Human connection in times of crisis

Victoria Helmer, Columnist

Being alive today means living through simultaneous crises. Some call life under our global health crisis “the new normal,” but there’s nothing new about it. Some officials want us to get back to normal, but as my fellow columnist Sile Surman has eloquently argued, this rhetoric of “going back” is dangerous. “Normalcy never truly existed… ‘Normal’ stability entailed the existence of healthcare inaccessibility, accelerating climate change and rising income inequality. This country already embodied poverty, mass incarceration and police brutality.” 

Forecasts for the future are similarly bleak. In a TED Talk titled “Coronavirus Is Our Future,” the speaker states, “This is not the last major outbreak we’re going to see…That’s not a maybe; that’s a given. And it’s a result of the way that we, as human beings, are interacting with the planet.” Climate scientist Philip B. Duffy also has a sobering view on the uncertainty of today: “People are always asking, ‘Is this the new normal?’” he said. “I always say no. It’s going to get worse.” 

Isn’t that scary? How can we cope with this?

In an apology letter to a friend, animated character Bojack Horseman of the eponymously-titled show, writes, “In this terrifying world, all we have are the connections that we make,” and lacking connections can feel like having nothing. I would go so far as to say that we need them to feel good. But even then, these connections are necessarily impermanent, and their inevitable breakages come with an unbearable grief.

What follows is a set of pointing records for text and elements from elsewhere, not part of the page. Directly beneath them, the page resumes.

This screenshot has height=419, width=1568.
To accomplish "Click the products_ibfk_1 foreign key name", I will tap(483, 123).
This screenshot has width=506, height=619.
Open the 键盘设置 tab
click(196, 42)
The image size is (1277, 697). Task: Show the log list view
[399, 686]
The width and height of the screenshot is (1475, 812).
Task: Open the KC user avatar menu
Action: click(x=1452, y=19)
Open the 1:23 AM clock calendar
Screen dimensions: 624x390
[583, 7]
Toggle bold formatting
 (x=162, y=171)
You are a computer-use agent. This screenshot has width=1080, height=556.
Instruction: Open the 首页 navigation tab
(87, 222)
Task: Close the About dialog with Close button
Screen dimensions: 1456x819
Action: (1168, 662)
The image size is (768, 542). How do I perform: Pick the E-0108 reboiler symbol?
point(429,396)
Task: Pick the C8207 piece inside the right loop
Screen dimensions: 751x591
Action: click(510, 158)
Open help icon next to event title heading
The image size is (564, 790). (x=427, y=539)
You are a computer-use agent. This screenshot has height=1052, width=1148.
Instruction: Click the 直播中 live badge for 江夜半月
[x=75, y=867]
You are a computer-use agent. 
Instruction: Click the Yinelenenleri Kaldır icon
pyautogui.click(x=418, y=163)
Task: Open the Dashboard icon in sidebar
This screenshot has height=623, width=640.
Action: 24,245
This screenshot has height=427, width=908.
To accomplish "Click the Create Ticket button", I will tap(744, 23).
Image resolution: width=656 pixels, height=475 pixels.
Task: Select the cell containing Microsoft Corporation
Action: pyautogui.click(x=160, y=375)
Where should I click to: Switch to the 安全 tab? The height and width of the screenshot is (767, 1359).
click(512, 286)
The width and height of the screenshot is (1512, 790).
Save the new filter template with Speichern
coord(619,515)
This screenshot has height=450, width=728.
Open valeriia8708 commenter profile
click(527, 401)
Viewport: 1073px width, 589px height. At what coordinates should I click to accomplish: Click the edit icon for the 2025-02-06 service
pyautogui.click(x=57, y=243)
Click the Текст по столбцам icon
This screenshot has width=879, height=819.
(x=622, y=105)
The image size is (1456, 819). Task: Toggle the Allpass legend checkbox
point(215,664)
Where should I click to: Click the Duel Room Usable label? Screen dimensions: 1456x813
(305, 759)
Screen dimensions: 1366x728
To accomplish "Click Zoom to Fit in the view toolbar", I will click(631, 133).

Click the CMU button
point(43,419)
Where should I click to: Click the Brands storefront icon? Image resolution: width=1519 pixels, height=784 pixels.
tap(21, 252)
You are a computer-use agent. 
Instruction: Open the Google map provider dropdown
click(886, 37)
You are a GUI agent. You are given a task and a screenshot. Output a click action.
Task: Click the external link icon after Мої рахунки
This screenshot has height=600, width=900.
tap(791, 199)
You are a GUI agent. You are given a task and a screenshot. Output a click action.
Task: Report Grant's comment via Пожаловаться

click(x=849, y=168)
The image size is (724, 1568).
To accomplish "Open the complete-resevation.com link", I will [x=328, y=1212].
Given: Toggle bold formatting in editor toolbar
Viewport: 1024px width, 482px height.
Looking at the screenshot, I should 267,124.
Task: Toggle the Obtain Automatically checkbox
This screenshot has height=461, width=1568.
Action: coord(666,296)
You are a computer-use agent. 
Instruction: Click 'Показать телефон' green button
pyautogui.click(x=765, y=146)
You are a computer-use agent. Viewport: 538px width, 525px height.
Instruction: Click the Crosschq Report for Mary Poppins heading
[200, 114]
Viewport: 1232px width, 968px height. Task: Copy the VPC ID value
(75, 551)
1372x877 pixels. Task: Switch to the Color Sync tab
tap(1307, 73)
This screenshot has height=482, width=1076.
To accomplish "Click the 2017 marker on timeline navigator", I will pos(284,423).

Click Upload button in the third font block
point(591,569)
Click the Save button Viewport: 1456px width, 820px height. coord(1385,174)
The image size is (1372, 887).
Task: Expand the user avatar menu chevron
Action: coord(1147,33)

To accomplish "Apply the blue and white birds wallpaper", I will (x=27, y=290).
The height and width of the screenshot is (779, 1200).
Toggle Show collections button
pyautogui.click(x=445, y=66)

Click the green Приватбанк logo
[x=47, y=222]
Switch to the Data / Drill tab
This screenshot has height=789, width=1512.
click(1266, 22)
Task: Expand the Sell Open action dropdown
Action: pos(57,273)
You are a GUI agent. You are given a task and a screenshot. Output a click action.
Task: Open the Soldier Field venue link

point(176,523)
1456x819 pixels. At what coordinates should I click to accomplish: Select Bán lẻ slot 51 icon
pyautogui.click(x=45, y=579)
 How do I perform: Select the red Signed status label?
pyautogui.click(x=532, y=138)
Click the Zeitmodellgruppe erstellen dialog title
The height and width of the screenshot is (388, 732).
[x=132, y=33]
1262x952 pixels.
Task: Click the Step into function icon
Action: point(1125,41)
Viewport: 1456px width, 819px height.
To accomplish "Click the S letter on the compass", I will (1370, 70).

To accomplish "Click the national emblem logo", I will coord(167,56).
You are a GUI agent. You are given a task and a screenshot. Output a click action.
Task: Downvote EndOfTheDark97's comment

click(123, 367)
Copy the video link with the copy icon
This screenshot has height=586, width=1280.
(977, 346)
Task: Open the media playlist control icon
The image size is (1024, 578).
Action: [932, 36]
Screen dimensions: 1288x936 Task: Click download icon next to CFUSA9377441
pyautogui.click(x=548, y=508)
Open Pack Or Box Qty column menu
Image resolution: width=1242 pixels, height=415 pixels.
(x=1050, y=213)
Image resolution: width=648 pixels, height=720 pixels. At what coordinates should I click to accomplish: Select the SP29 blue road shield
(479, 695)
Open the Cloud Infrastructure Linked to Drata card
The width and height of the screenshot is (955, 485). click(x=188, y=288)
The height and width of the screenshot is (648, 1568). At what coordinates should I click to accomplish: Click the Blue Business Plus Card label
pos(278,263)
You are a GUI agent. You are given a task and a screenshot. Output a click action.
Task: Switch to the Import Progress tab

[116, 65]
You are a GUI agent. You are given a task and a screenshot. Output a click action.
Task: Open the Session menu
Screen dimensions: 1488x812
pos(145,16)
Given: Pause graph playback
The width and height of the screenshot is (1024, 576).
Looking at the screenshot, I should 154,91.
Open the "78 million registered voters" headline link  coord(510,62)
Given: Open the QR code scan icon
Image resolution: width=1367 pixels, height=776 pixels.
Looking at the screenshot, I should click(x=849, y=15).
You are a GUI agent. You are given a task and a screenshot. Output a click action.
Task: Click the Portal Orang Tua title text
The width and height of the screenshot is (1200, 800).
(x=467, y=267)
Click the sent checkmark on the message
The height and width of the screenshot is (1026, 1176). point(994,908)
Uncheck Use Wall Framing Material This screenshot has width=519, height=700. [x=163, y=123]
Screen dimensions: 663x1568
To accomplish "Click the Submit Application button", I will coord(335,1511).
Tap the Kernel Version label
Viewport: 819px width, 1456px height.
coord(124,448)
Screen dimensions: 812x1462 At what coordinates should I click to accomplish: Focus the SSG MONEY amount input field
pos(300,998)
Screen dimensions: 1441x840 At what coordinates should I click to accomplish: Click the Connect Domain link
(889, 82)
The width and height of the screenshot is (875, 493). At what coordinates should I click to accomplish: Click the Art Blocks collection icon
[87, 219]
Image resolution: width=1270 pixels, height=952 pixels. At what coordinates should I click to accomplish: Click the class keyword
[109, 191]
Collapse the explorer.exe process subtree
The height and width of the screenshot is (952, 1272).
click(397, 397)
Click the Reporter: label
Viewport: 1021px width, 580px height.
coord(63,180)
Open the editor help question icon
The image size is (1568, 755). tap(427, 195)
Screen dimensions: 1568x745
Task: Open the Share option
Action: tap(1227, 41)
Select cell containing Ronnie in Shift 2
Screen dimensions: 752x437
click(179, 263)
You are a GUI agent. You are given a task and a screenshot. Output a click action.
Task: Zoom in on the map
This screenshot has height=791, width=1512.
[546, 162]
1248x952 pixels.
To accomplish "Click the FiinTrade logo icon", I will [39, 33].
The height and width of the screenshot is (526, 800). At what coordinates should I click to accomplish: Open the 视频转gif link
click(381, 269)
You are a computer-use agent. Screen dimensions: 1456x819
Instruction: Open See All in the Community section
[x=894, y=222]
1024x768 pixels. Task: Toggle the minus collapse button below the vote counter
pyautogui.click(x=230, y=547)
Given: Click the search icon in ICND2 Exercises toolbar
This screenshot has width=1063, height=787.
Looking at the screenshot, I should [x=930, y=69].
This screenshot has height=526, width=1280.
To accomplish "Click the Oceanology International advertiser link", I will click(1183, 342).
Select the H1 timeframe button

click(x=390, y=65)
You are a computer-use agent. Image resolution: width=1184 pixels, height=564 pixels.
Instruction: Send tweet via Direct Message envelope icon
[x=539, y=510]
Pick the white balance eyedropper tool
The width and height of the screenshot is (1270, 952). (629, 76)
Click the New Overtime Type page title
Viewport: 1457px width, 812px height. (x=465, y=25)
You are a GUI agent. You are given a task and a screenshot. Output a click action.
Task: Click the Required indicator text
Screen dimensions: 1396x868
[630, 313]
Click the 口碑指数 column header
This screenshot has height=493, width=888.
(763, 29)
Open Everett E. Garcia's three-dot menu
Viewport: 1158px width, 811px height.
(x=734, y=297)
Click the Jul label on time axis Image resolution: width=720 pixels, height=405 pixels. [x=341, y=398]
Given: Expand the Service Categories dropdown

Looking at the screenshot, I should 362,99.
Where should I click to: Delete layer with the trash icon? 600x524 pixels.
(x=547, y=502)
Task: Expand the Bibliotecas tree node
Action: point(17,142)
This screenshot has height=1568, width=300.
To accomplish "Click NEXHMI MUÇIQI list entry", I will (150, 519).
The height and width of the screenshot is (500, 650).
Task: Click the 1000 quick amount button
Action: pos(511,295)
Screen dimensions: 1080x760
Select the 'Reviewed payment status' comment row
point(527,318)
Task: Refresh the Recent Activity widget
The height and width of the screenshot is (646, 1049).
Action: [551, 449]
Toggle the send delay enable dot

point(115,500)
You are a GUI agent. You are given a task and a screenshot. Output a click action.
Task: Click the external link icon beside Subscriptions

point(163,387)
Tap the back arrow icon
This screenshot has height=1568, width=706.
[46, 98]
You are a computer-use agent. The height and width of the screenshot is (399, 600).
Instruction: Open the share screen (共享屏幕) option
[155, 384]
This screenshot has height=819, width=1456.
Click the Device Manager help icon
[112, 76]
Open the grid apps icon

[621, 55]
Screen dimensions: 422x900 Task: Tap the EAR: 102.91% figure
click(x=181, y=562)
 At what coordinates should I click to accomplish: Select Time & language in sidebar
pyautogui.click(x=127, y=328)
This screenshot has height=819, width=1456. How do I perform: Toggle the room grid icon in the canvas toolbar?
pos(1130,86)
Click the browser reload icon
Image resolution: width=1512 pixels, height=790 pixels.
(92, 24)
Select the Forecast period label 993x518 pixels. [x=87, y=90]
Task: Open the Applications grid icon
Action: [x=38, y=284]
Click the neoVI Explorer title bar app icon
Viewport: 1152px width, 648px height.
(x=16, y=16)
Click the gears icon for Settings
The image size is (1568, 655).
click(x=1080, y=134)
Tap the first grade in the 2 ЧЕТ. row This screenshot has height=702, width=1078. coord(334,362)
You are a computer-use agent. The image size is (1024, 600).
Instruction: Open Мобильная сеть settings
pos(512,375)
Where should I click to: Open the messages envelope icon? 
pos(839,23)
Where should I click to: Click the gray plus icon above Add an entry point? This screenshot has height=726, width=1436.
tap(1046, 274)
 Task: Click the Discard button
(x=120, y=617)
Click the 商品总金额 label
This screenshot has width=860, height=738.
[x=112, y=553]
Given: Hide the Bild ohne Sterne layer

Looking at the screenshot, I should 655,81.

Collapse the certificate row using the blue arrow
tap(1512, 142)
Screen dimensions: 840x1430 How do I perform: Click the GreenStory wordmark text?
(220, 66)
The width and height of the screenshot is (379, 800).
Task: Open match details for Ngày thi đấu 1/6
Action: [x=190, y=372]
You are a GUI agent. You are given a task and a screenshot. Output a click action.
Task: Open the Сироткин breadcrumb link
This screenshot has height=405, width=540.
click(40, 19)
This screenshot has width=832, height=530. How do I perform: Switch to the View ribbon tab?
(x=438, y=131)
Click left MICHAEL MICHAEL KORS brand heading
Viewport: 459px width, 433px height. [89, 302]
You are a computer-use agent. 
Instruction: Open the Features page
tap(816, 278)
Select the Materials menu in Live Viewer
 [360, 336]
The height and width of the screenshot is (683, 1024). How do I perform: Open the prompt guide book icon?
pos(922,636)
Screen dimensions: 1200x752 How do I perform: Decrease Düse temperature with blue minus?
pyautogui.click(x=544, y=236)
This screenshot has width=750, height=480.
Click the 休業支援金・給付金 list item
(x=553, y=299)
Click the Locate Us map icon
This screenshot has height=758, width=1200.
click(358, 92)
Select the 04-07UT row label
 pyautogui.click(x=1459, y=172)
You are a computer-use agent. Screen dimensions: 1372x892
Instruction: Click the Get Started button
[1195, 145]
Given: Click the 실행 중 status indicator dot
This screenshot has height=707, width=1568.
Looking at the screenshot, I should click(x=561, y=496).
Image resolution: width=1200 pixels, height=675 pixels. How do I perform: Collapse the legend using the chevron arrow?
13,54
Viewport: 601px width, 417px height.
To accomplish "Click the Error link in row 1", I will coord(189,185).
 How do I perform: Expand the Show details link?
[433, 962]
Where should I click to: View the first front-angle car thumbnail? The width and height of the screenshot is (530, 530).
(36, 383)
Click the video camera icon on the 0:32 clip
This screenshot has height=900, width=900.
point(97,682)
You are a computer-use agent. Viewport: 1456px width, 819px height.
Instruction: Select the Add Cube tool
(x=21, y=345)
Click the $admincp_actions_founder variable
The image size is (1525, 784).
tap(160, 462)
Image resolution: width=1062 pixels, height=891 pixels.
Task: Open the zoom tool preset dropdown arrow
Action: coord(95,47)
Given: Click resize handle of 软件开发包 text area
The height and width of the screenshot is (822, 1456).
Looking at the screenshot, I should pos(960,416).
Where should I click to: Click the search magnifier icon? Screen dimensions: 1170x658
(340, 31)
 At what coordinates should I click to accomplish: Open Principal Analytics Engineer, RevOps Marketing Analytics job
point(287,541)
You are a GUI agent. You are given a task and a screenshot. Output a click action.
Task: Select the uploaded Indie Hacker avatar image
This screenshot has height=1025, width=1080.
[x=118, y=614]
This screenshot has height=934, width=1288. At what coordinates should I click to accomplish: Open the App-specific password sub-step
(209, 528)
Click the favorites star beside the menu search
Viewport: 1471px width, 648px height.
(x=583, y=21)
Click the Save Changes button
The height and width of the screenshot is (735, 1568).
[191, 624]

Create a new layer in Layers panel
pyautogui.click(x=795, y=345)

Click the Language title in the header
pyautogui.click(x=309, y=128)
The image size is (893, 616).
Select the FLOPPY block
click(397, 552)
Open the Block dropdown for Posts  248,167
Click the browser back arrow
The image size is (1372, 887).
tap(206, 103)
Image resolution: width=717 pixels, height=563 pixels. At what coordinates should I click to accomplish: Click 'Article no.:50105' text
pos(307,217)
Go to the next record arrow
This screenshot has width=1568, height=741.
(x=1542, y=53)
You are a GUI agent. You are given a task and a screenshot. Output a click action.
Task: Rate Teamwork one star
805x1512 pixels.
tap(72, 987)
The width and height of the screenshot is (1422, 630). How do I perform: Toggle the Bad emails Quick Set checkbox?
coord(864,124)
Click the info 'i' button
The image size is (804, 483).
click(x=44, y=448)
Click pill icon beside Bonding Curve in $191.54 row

Isn’t that kind of a scam? Human connection is a salve that can make this whole thing feel a little less caustic, but connection always implies eventual loss. And none of us signed up for this shit, yet here we all are, living. 

Isn’t that weird? What is this? Or, more precisely, can we be okay with this? And why? Like, just in general, why? 

I am not an omniscient being, so I don’t know. I’ve tried asking Google, but the search has taught me that algorithms and documentations can only tell us so much. There are certain questions that, by nature, can never be definitively answered through data collection alone, and no one has absolutely all of the answers to existential questions. 

But despite our limitations, I do think that, in our quest for understanding everything, all we have is each other. All we have is the art and words we share, and really any intelligible communication. As Savannah Brown puts it, “Maybe, in the pursuit of making sense of ourselves, and of making sense of any of this, the most important resource we have is each other.” 

She said this pre-pandemic. One person who can help us make sense of today’s perplexity is Jia Tolentino, who writes, “Everything circles a bewildering paradox: other people are both a threat and a lifeline. Physical connection could kill us, but civic connection is the only way to survive.” 

And in the same way, us humans can all be both vectors and victims of hurt, we can also be givers and receivers of healing. If mass trauma is real, so is collective healing — or perhaps collective palliation when the former isn’t accessible. This can sometimes mean everyday acts of kindness, leading to flickers of feel-good and moments of joy, or the mutual aid that Tolentino makes a pressing case for.

When our planet is dying and institutions are failing us, band-aids are better than nothing. While not wholly satisfying, they are one of our best options when resources are scarce and the source of damage is ongoing and out of reach. 

When times are dire, mutual care can also mean paying extra attention to your sphere of control — your social circle and community, for example. It can mean holding on, whether physically or virtually, to the people you love.